At RokkinCat, most of the developers use VIM in some way, shape, or form. This ranges from using it in ATOM, to NeoVIM, to XCode, or even plain ol' vanilla VIM. VIM Mode exists in a range of editors, which provides the developer versatility. Furthermore, the predecessor Vi is in every Unix system.
A Word of Caution
Like anything, picking up something new comes with a learning curve. VIM, in particular, is fairly steep. For me, VIM took a several of weeks to recover in productivity. In fact, there were many occasions where I regressed to Sublime when I couldn't afford the decrease in productivity.
Despite this, I can ensure that it is worth the investment. Upon reaching intermediate proficiency, I started to use it everywhere -- journaling, taking notes at school, at work, and even writing this blog post. The possibilities are endless.
Where to Start?
First install VIM, and then type
vimtutor in the terminal. This will provide you with the basics.
If I were to start over, I would:
- Print off a VIM cheat sheet. Switching browser tabs can be tedious.
- Learn during a weekend. Free hackathons are great for learning a new technology while programming.
- Don't give up. Persistence is the key to success.
If you're into gaming, there are also some fun games to get your feet wet.
VIM is an extensible editor and is very easy to add novel functionality.

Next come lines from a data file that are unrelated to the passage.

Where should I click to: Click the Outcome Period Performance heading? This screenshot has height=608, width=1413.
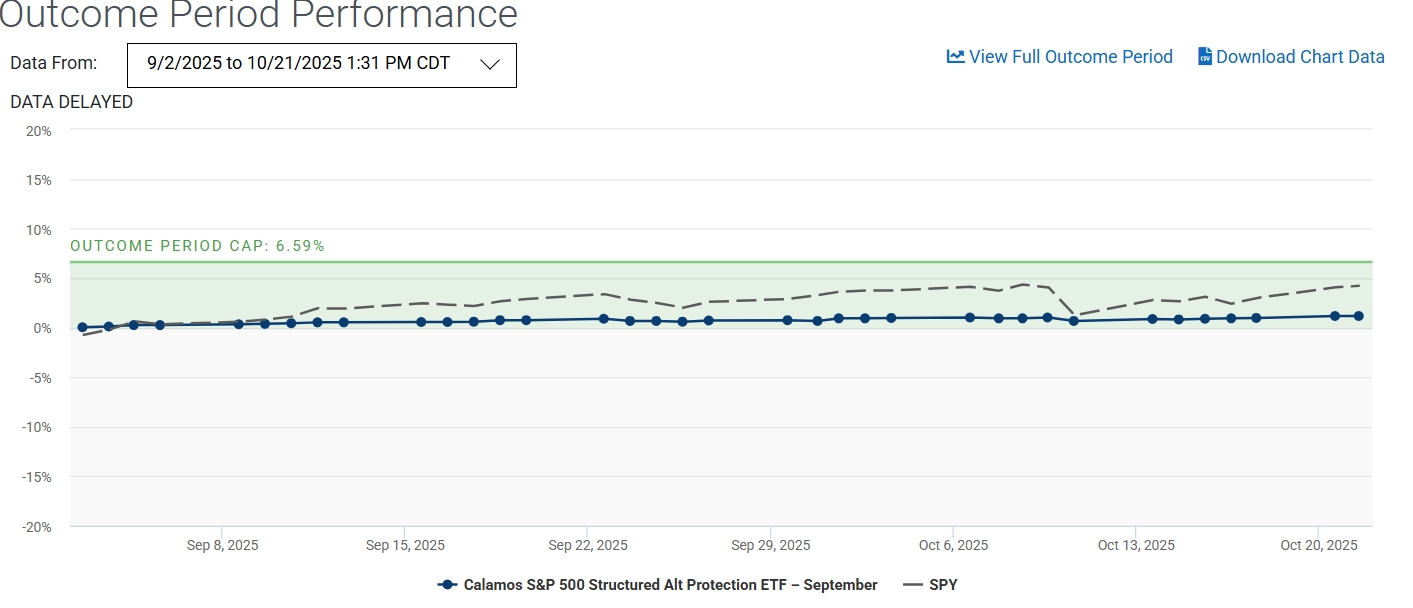pos(258,16)
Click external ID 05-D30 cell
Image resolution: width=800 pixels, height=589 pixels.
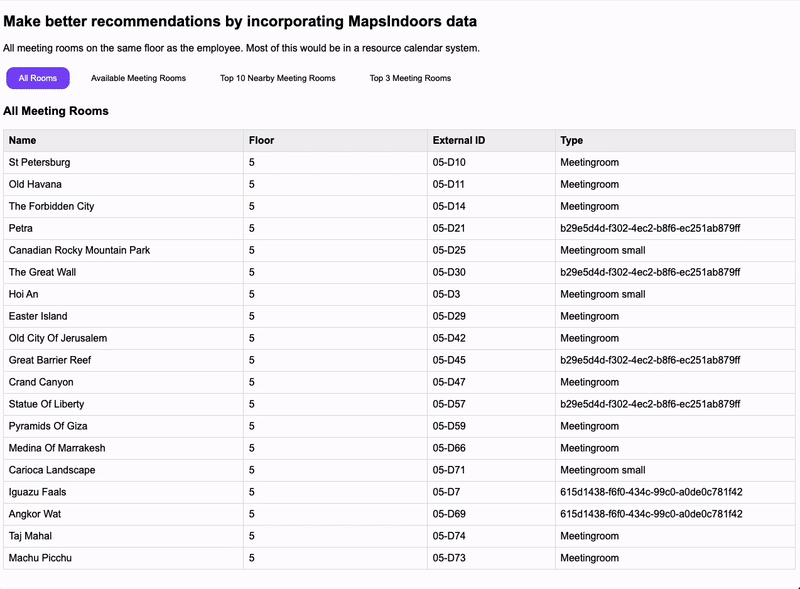coord(450,272)
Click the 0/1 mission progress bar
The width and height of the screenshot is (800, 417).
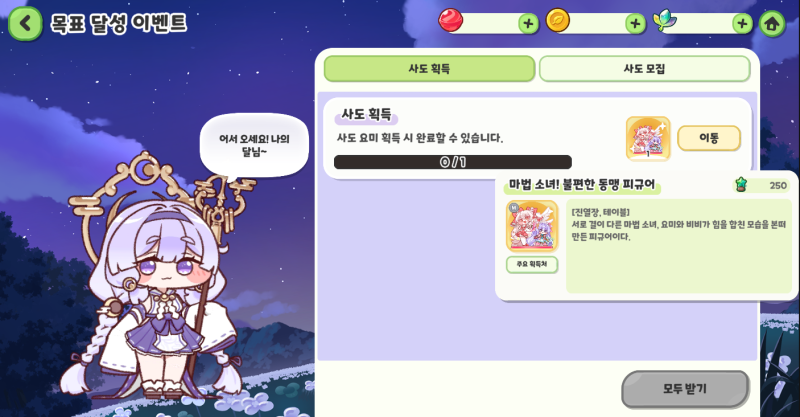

I currently use the following plugins:
- ctrlp.vim - A fuzzy file finder
- ultisnips - Shortcuts for generating blocks of code
- vim-airline - Mostly for asthetics.
- vim-coffee-script - Coffeescript syntax highlighting
- vim-elixir - Elixir syntax highlighting
- vim-fugitive - Git integration
- vim-numbertoggle - Displays relative line numbers (good for jumping around)
- vim-pug - Pug syntax highlighting
- vim-snippets - Pairs with Ultisnips for shortcuts
- vim-surround - Surrounds text with symbols
Don't forget to add the features to your cheatsheet!
See VIMAwesome for a directory of the plugins in the VIM ecosystem.
The key to avoiding stagnation is to... well... keep learning. Once productivity stagnates, begin to recognize where inefficiencies lay. This may lead to customization of the
.vimrc, adding new plugins, or even creating your own.
If VIM isn't quick to offer a solution, it is time to look somewhere else. By no means does every solution have to consist of VIM. Explore the applications of dotfiles, code generators, automation tools, and bash scripts. When there is a will for optimization, there surly is a way.